Joel also promised that we would have more to come on the model issue price certificates that NABL released. If I learned anything from my mediocre high school athletic endeavors, it’s that one should never show up, or let down, a teammate. In accordance with Joel’s promise, herewith are some observations on NABL’s model issue price certificates.

  • As one would expect (and hope), the model issue certificates do an excellent job incorporating the provisions of the new issue price regulations.
  • In a public offering of tax-advantaged bonds pursuant to a negotiated sale between the issuer and the underwriter, the model issue price certificates should not be used as a pretext by the underwriter to refuse to give certifications that the underwriter customarily gives, under the guise that the model certificates represent a new “market standard” on the scope of the underwriter’s certifications.
    • For instance, the underwriter in a negotiated sale typically certifies items that derive from the issue price of the issue, such as the yield and weighted average maturity of the issue. This is appropriate because the underwriter in such instances is responsible for structuring the terms of the bonds in a manner that results in the most efficient sale of the bonds to the public.
    • Moreover, the underwriter in a negotiated sale is singularly situated to give certain certifications that are necessary but not included in the model issue price certificates. For example, to be considered a “reasonably required reserve fund” the investment of which is not subject to yield restriction, the establishment and continued existence of the reserve must be a vital and necessary factor in marketing the bonds to the public (see Rev. Rul. 76-462). Only an underwriter in a negotiated sale of tax-advantaged bonds can give this certification.
  • Finally, even though the model issue price certificate for a direct placement of tax-advantage bonds does not include this certification, the purchaser should certify in the case of qualified private activity bonds that are purchased at a discount whether the discounted purchase price constitutes original issue discount.
    • In other words, the purchaser should be able to certify in such instances whether the discounted purchase price arose because the coupon rates agreed to by the issuer and the purchaser are below current market rates, which would necessitate a discounted purchase price on the bond issue so that the yield to the purchaser of the issue matches prevailing market rates.
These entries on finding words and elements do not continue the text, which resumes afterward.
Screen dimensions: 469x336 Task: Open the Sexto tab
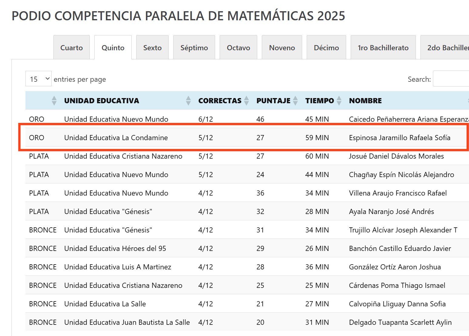coord(152,48)
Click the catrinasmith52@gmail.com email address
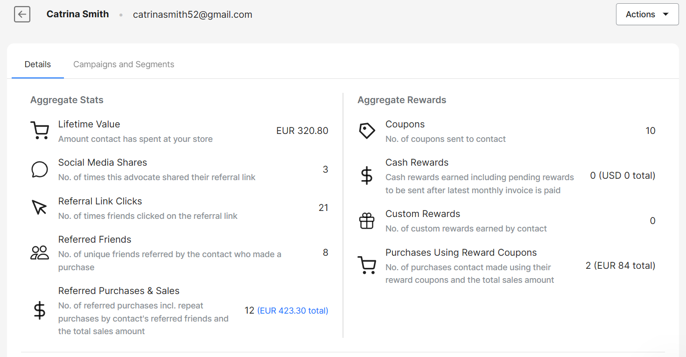The image size is (686, 357). coord(192,14)
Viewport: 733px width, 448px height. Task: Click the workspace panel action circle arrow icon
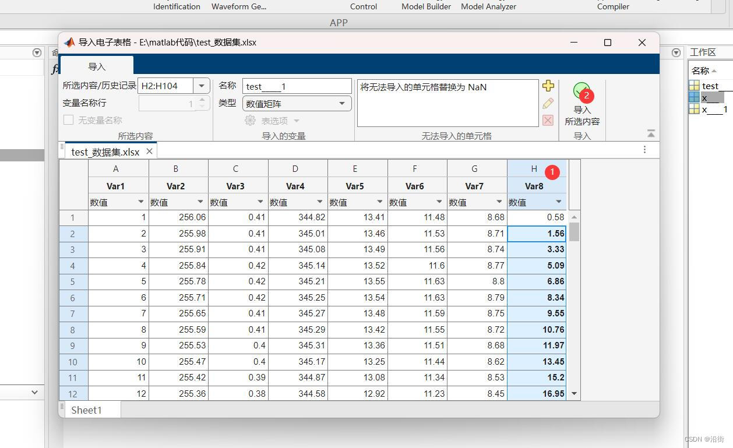pyautogui.click(x=676, y=52)
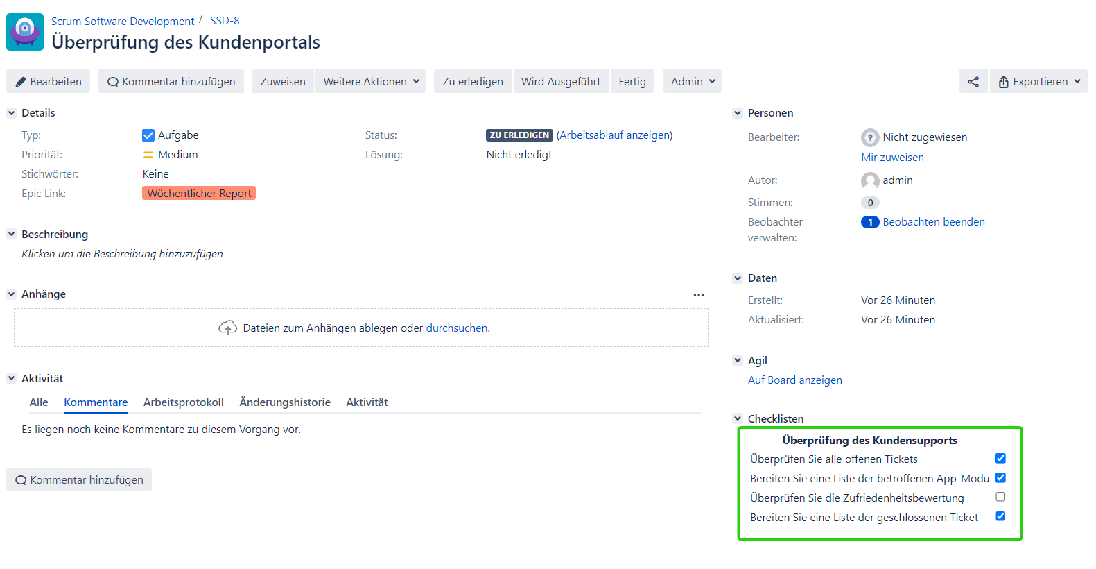Click the cloud upload icon in attachments
1096x569 pixels.
pos(227,328)
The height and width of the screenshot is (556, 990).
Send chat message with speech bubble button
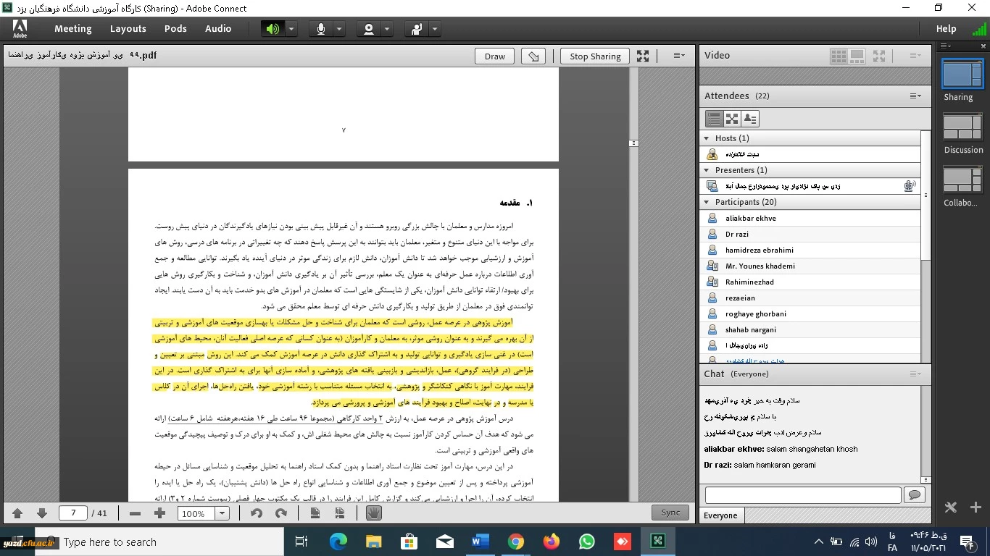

    • If the discounted purchase price does not constitute original issue discount, than it represents a fee or other compensation to the purchaser that is treated as financed with proceeds of the bond issue (similar to the discounted purchase price an underwriter pays the issuer for bonds that the underwriter will market to the public). Only two percent of the proceeds of a qualified private activity bond issue can finance issuance costs, so a discounted purchase of directly placed qualified private activity bonds can result in more than two percent of the proceeds financing issuance costs if this discount represents a fee to the purchaser, rather than original issue discount.

We might have more on this in the days, weeks, months, or years ahead, but I’m not making any promises.